Where to find *full* GO gene annotation file?
1
0
Entering edit mode
5.1 years ago
iamjli ▴ 10

Hi,

I've been struggling with finding a full, unfiltered GO annotation file (GAF). A number of different GO enrichment sites point to here to download the GAF file: http://www.geneontology.org/page/download-annotations

But this is apparently not complete. For instance, when I use GOrilla, GO:0010604 appears as an enriched pathway. However, GO:0010604 does not show up in the file from the gene ontology website.

What am I missing here? Where can I find the full file?

Thanks!

gene ontology GAF GO enrichment • 3.8k views
0
Entering edit mode

I do find GO:0010604 (positive regulation of macromolecule metabolic process) in Amigo and the Ontology Lookup Service so I wonder which gene ontology website you are referring to.

0
Entering edit mode

Yes, I'm wondering why AmiGO has it, but not the GAF file. I am referring to this file in particular: http://geneontology.org/gene-associations/goa_human.gaf.gz

1
Entering edit mode
5.1 years ago

Make sure that you distinguish between an annotation and a definition. The GO:0010604 is a term definition that is present in the GO definition file.

wget http://purl.obolibrary.org/obo/go.obo


check the term of interest:

cat go.obo | grep -A 3 "id: GO:0010604"


produces:

id: GO:0010604
name: positive regulation of macromolecule metabolic process
namespace: biological_process
def: "Any process that increases the frequency, rate or extent of the chemical reactions and pathways involving macromolecules, any molecule of high relative molecular mass, the structure of which essentially comprises the multiple repetition of units derived, actually or conceptually, from molecules of low relative molecular mass." [GOC:dph, GOC:tb]
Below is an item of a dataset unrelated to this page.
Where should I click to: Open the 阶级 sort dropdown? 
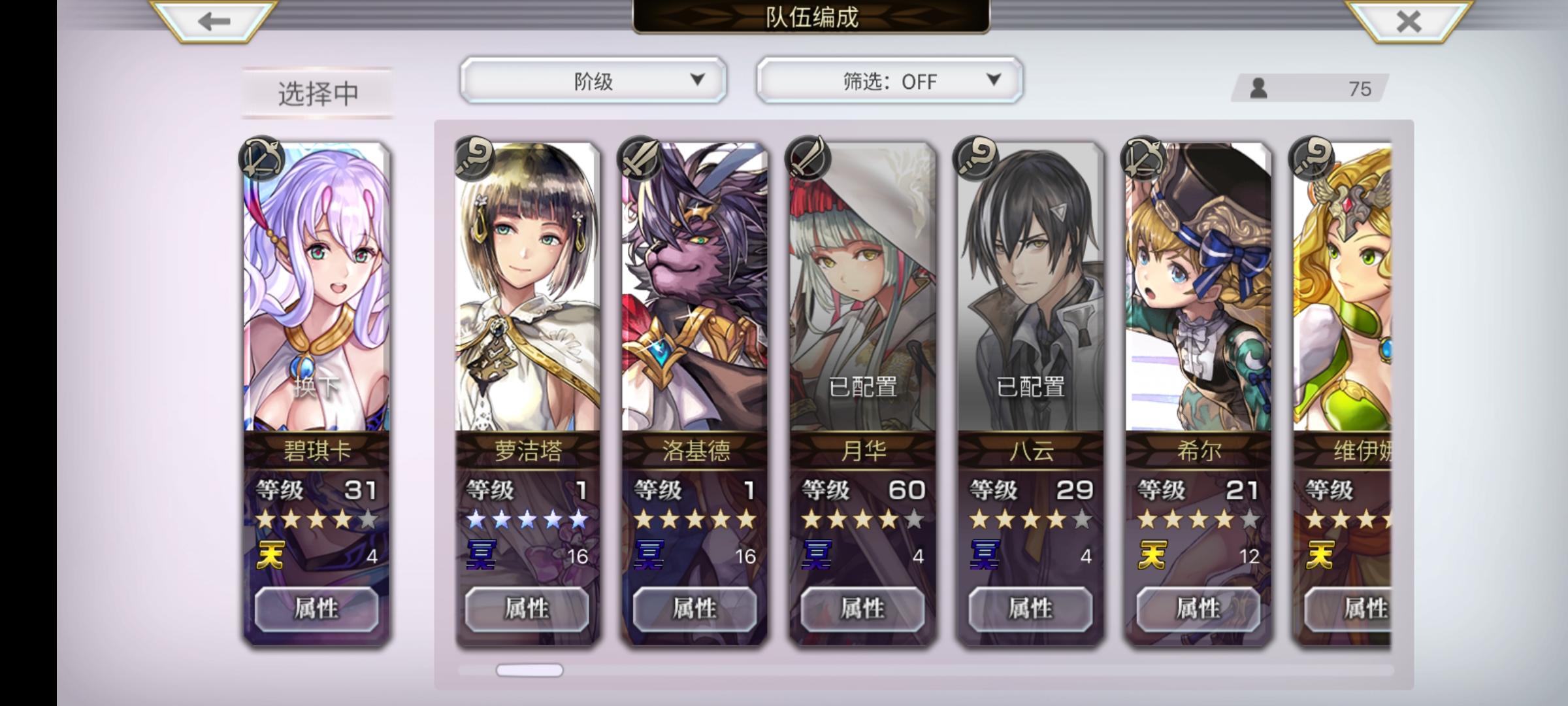593,80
Now this term may not be present in an annotation file if none of the gene products have been annotated with this term.

0
Entering edit mode

Yes, I understand the difference between the two files. Why does GO:0010604 appear in AmiGO and GOrilla, but not in the .gaf file (this is the one I'm referring to: http://geneontology.org/gene-associations/goa_human.gaf.gz)

1
Entering edit mode

Ok, now I understand what you mean.

The GAF file is complete and non-redundant. It contains the minimal number of annotations necessary to annotate the data. So for example GO:0045893 is a GO:0045893 that in turn is a GO:0010604.
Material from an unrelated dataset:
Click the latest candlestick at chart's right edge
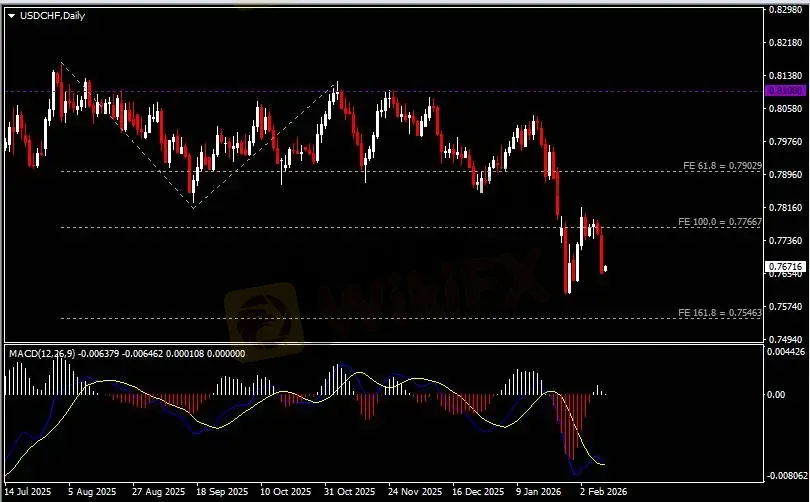The image size is (810, 502). (604, 267)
When the annotation file contains GO:0045893 it also means that the annotated genes are also annotated with the ancestors of this term. But these entries will not be entered in the file. Tools like AmiGO will search not just the leaf nodes but intermediate ones in case there is support for those.

0
Entering edit mode

Gotcha, thanks for the info, Istvan. I guess my question is then where can I download the annotations that AmiGO uses? I see they have an option to download filtered searches, but I'm looking for the entire GAF file.

0
Entering edit mode

AmiGO uses the same annotations - it is when they parse it they build a data model in the program itself - and that is the service that they offer.